- _Written request_: Copy out the data below with "female icon" replaced by "avatar", changing nothing else, and leave out the pictures.

########

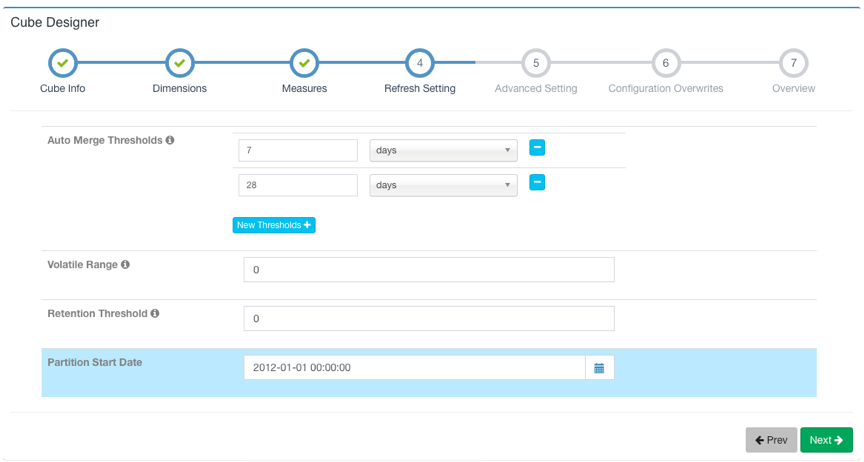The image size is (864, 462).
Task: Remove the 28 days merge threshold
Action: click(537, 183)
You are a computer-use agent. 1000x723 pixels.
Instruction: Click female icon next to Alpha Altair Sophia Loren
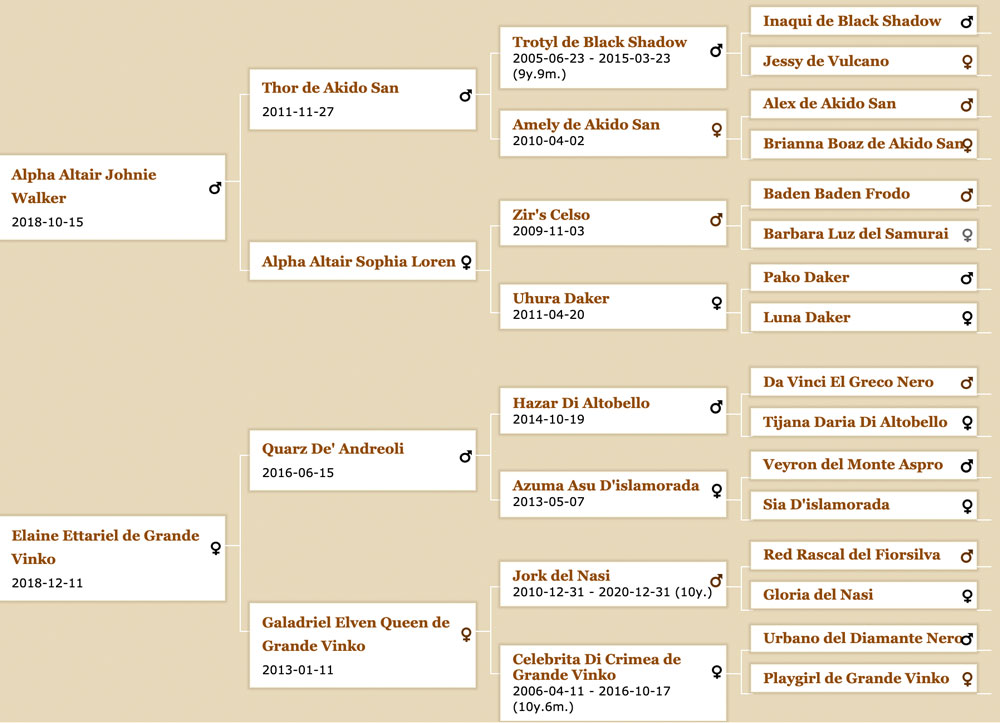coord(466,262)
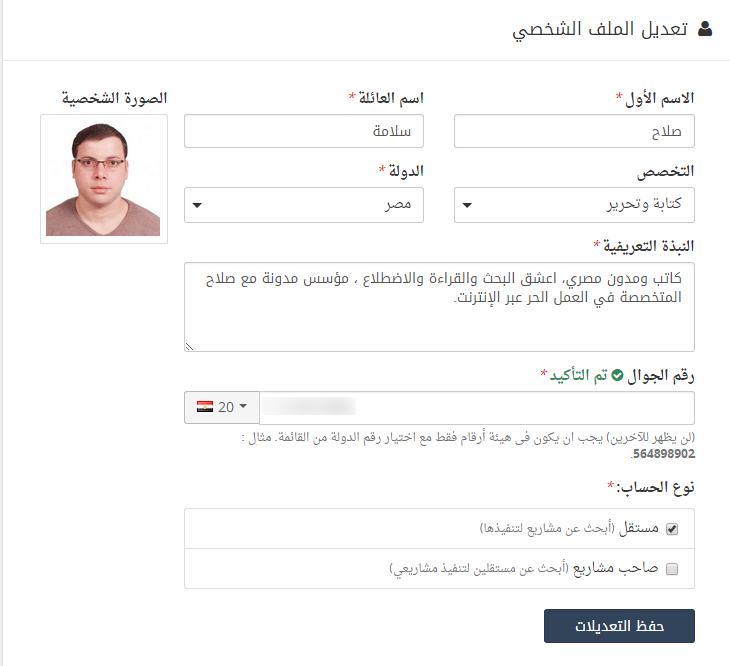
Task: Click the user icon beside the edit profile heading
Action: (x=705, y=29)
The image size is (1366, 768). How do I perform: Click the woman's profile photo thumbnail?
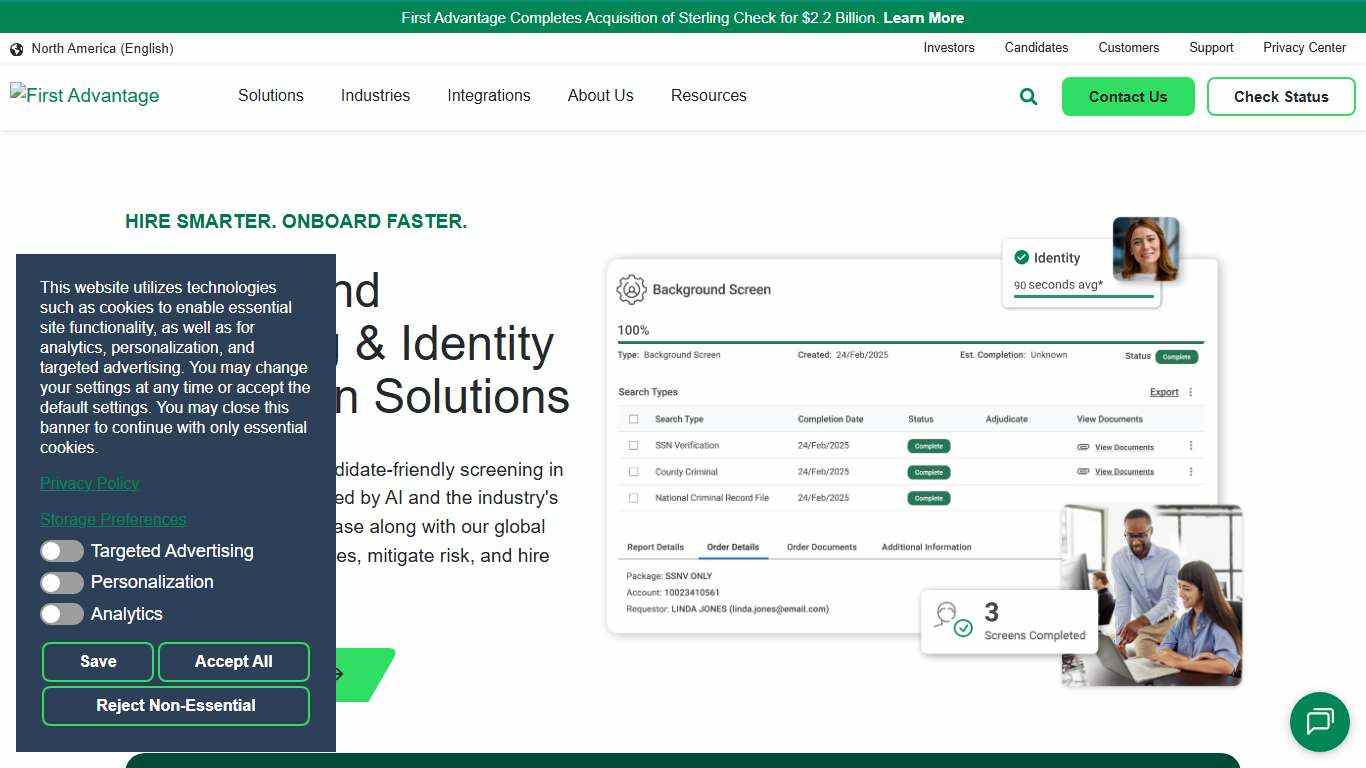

########

- _Exercise result_:
The image size is (864, 462).
Task: Remove the 28 days merge threshold
Action: click(537, 183)
You are a computer-use agent. 1000x723 pixels.
Instruction: Click avatar next to Alpha Altair Sophia Loren
coord(466,262)
Task: Click the user icon beside the edit profile heading
Action: (x=705, y=29)
The image size is (1366, 768). How do I perform: Click the woman's profile photo thumbnail?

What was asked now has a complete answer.